(Beginning of Data)
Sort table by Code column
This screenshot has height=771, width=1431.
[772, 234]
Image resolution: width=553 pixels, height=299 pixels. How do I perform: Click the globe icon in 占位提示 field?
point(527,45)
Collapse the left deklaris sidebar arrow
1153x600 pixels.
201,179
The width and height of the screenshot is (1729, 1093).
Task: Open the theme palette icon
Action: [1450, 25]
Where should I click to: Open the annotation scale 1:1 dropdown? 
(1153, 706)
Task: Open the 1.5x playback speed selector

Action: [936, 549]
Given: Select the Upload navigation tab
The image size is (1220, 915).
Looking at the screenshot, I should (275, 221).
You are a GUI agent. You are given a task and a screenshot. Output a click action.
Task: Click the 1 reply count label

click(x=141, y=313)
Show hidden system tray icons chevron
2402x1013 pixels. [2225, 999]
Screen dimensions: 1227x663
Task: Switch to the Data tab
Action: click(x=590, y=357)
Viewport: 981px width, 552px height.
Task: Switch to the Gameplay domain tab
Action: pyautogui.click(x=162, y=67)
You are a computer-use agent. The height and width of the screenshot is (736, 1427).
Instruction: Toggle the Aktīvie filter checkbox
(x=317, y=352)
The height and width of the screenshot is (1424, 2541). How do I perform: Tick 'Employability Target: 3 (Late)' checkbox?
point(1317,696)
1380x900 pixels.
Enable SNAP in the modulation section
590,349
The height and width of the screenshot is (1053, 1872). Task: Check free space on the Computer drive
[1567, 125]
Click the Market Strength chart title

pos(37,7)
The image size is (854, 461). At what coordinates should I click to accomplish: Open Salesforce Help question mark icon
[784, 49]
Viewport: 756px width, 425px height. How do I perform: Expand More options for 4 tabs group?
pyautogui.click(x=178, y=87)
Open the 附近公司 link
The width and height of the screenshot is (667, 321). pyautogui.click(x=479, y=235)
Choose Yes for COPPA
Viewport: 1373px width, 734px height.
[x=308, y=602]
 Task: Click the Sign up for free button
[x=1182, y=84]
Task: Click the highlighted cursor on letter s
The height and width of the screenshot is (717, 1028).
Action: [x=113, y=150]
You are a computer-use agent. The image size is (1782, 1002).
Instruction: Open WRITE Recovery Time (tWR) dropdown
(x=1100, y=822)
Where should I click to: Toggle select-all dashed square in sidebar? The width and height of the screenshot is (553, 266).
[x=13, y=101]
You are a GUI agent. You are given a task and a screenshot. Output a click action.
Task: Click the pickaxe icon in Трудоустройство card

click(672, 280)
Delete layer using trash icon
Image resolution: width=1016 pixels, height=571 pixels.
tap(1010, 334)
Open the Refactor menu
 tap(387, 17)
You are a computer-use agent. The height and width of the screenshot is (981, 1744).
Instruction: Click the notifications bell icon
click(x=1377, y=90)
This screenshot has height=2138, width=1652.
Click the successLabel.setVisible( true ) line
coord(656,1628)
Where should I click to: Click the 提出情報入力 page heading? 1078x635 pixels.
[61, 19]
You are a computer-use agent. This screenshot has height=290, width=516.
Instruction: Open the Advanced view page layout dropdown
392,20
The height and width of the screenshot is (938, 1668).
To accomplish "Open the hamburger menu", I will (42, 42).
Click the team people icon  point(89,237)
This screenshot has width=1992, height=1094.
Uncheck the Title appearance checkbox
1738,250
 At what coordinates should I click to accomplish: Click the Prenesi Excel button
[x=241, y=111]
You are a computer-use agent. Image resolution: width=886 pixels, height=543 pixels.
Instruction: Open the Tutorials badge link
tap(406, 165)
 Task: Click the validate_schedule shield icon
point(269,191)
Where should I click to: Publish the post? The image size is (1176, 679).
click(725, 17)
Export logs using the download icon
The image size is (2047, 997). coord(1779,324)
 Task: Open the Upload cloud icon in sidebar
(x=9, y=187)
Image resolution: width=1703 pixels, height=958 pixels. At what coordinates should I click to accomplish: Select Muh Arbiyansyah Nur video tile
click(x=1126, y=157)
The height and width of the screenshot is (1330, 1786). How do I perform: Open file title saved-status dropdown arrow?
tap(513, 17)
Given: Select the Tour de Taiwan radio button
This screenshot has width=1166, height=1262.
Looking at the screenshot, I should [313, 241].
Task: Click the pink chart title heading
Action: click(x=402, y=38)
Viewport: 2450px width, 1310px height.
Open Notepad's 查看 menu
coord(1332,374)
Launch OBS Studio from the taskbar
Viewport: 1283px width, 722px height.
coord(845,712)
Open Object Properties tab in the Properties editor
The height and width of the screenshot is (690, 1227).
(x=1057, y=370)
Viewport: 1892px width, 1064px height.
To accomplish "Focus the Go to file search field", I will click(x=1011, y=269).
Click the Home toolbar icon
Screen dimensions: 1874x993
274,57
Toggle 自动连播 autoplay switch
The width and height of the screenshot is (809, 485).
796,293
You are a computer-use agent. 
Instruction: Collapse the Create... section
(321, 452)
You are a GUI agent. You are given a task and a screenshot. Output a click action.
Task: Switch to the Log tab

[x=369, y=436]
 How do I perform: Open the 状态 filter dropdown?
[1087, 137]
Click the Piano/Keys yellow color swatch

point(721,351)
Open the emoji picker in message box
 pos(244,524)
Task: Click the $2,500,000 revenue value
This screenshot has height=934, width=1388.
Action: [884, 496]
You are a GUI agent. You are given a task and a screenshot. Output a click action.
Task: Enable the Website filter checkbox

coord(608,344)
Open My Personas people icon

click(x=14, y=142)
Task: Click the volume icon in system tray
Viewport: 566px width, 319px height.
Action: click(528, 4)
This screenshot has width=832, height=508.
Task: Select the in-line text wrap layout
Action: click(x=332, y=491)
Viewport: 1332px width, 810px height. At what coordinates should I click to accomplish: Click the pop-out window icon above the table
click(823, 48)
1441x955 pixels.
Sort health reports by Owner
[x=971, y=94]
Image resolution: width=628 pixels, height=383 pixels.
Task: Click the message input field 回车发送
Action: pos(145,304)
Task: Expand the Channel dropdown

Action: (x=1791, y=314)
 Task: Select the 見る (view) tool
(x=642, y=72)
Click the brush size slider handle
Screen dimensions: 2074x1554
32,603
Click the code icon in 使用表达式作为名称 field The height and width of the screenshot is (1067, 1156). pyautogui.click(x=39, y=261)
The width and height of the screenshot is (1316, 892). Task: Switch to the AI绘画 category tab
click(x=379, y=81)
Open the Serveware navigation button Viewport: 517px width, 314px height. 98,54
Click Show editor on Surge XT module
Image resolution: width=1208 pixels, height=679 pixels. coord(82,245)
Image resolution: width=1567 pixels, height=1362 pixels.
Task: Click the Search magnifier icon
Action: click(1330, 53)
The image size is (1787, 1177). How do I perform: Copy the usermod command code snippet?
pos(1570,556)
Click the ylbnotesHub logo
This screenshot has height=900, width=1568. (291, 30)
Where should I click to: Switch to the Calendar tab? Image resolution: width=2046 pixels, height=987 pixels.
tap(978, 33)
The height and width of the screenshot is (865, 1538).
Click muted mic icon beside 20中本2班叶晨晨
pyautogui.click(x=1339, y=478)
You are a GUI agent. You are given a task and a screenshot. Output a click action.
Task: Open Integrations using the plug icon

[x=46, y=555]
(End of Data)
Task brief =>
For this exercise, repeat the data above exactly.

Task solution =>
Sort table by Code column
This screenshot has height=771, width=1431.
[772, 234]
Image resolution: width=553 pixels, height=299 pixels. How do I perform: Click the globe icon in 占位提示 field?
point(527,45)
Collapse the left deklaris sidebar arrow
1153x600 pixels.
201,179
The width and height of the screenshot is (1729, 1093).
Task: Open the theme palette icon
Action: [1450, 25]
Where should I click to: Open the annotation scale 1:1 dropdown? 
(1153, 706)
Task: Open the 1.5x playback speed selector

Action: [936, 549]
Given: Select the Upload navigation tab
The image size is (1220, 915).
Looking at the screenshot, I should (275, 221).
You are a GUI agent. You are given a task and a screenshot. Output a click action.
Task: Click the 1 reply count label

click(x=141, y=313)
Show hidden system tray icons chevron
2402x1013 pixels. [2225, 999]
Screen dimensions: 1227x663
Task: Switch to the Data tab
Action: click(x=590, y=357)
Viewport: 981px width, 552px height.
Task: Switch to the Gameplay domain tab
Action: pyautogui.click(x=162, y=67)
You are a computer-use agent. The height and width of the screenshot is (736, 1427).
Instruction: Toggle the Aktīvie filter checkbox
(x=317, y=352)
The height and width of the screenshot is (1424, 2541). How do I perform: Tick 'Employability Target: 3 (Late)' checkbox?
point(1317,696)
1380x900 pixels.
Enable SNAP in the modulation section
590,349
The height and width of the screenshot is (1053, 1872). Task: Check free space on the Computer drive
[1567, 125]
Click the Market Strength chart title

pos(37,7)
The image size is (854, 461). At what coordinates should I click to accomplish: Open Salesforce Help question mark icon
[784, 49]
Viewport: 756px width, 425px height. How do I perform: Expand More options for 4 tabs group?
pyautogui.click(x=178, y=87)
Open the 附近公司 link
The width and height of the screenshot is (667, 321). pyautogui.click(x=479, y=235)
Choose Yes for COPPA
Viewport: 1373px width, 734px height.
[x=308, y=602]
 Task: Click the Sign up for free button
[x=1182, y=84]
Task: Click the highlighted cursor on letter s
The height and width of the screenshot is (717, 1028).
Action: [x=113, y=150]
You are a computer-use agent. The image size is (1782, 1002).
Instruction: Open WRITE Recovery Time (tWR) dropdown
(x=1100, y=822)
Where should I click to: Toggle select-all dashed square in sidebar? The width and height of the screenshot is (553, 266).
[x=13, y=101]
You are a GUI agent. You are given a task and a screenshot. Output a click action.
Task: Click the pickaxe icon in Трудоустройство card

click(672, 280)
Delete layer using trash icon
Image resolution: width=1016 pixels, height=571 pixels.
tap(1010, 334)
Open the Refactor menu
 tap(387, 17)
You are a computer-use agent. The height and width of the screenshot is (981, 1744).
Instruction: Click the notifications bell icon
click(x=1377, y=90)
This screenshot has height=2138, width=1652.
Click the successLabel.setVisible( true ) line
coord(656,1628)
Where should I click to: Click the 提出情報入力 page heading? 1078x635 pixels.
[61, 19]
You are a computer-use agent. This screenshot has height=290, width=516.
Instruction: Open the Advanced view page layout dropdown
392,20
The height and width of the screenshot is (938, 1668).
To accomplish "Open the hamburger menu", I will (42, 42).
Click the team people icon  point(89,237)
This screenshot has width=1992, height=1094.
Uncheck the Title appearance checkbox
1738,250
 At what coordinates should I click to accomplish: Click the Prenesi Excel button
[x=241, y=111]
You are a computer-use agent. Image resolution: width=886 pixels, height=543 pixels.
Instruction: Open the Tutorials badge link
tap(406, 165)
 Task: Click the validate_schedule shield icon
point(269,191)
Where should I click to: Publish the post? The image size is (1176, 679).
click(725, 17)
Export logs using the download icon
The image size is (2047, 997). coord(1779,324)
 Task: Open the Upload cloud icon in sidebar
(x=9, y=187)
Image resolution: width=1703 pixels, height=958 pixels. At what coordinates should I click to accomplish: Select Muh Arbiyansyah Nur video tile
click(x=1126, y=157)
The height and width of the screenshot is (1330, 1786). How do I perform: Open file title saved-status dropdown arrow?
tap(513, 17)
Given: Select the Tour de Taiwan radio button
This screenshot has width=1166, height=1262.
Looking at the screenshot, I should [313, 241].
Task: Click the pink chart title heading
Action: click(x=402, y=38)
Viewport: 2450px width, 1310px height.
Open Notepad's 查看 menu
coord(1332,374)
Launch OBS Studio from the taskbar
Viewport: 1283px width, 722px height.
coord(845,712)
Open Object Properties tab in the Properties editor
The height and width of the screenshot is (690, 1227).
(x=1057, y=370)
Viewport: 1892px width, 1064px height.
To accomplish "Focus the Go to file search field", I will click(x=1011, y=269).
Click the Home toolbar icon
Screen dimensions: 1874x993
274,57
Toggle 自动连播 autoplay switch
The width and height of the screenshot is (809, 485).
796,293
You are a computer-use agent. 
Instruction: Collapse the Create... section
(321, 452)
You are a GUI agent. You are given a task and a screenshot. Output a click action.
Task: Switch to the Log tab

[x=369, y=436]
 How do I perform: Open the 状态 filter dropdown?
[1087, 137]
Click the Piano/Keys yellow color swatch

point(721,351)
Open the emoji picker in message box
 pos(244,524)
Task: Click the $2,500,000 revenue value
This screenshot has height=934, width=1388.
Action: [884, 496]
You are a GUI agent. You are given a task and a screenshot. Output a click action.
Task: Enable the Website filter checkbox

coord(608,344)
Open My Personas people icon

click(x=14, y=142)
Task: Click the volume icon in system tray
Viewport: 566px width, 319px height.
Action: click(528, 4)
This screenshot has width=832, height=508.
Task: Select the in-line text wrap layout
Action: click(x=332, y=491)
Viewport: 1332px width, 810px height. At what coordinates should I click to accomplish: Click the pop-out window icon above the table
click(823, 48)
1441x955 pixels.
Sort health reports by Owner
[x=971, y=94]
Image resolution: width=628 pixels, height=383 pixels.
Task: Click the message input field 回车发送
Action: pos(145,304)
Task: Expand the Channel dropdown

Action: (x=1791, y=314)
 Task: Select the 見る (view) tool
(x=642, y=72)
Click the brush size slider handle
Screen dimensions: 2074x1554
32,603
Click the code icon in 使用表达式作为名称 field The height and width of the screenshot is (1067, 1156). pyautogui.click(x=39, y=261)
The width and height of the screenshot is (1316, 892). Task: Switch to the AI绘画 category tab
click(x=379, y=81)
Open the Serveware navigation button Viewport: 517px width, 314px height. 98,54
Click Show editor on Surge XT module
Image resolution: width=1208 pixels, height=679 pixels. coord(82,245)
Image resolution: width=1567 pixels, height=1362 pixels.
Task: Click the Search magnifier icon
Action: click(1330, 53)
The image size is (1787, 1177). How do I perform: Copy the usermod command code snippet?
pos(1570,556)
Click the ylbnotesHub logo
This screenshot has height=900, width=1568. (291, 30)
Where should I click to: Switch to the Calendar tab? Image resolution: width=2046 pixels, height=987 pixels.
tap(978, 33)
The height and width of the screenshot is (865, 1538).
Click muted mic icon beside 20中本2班叶晨晨
pyautogui.click(x=1339, y=478)
You are a GUI agent. You are given a task and a screenshot. Output a click action.
Task: Open Integrations using the plug icon

[x=46, y=555]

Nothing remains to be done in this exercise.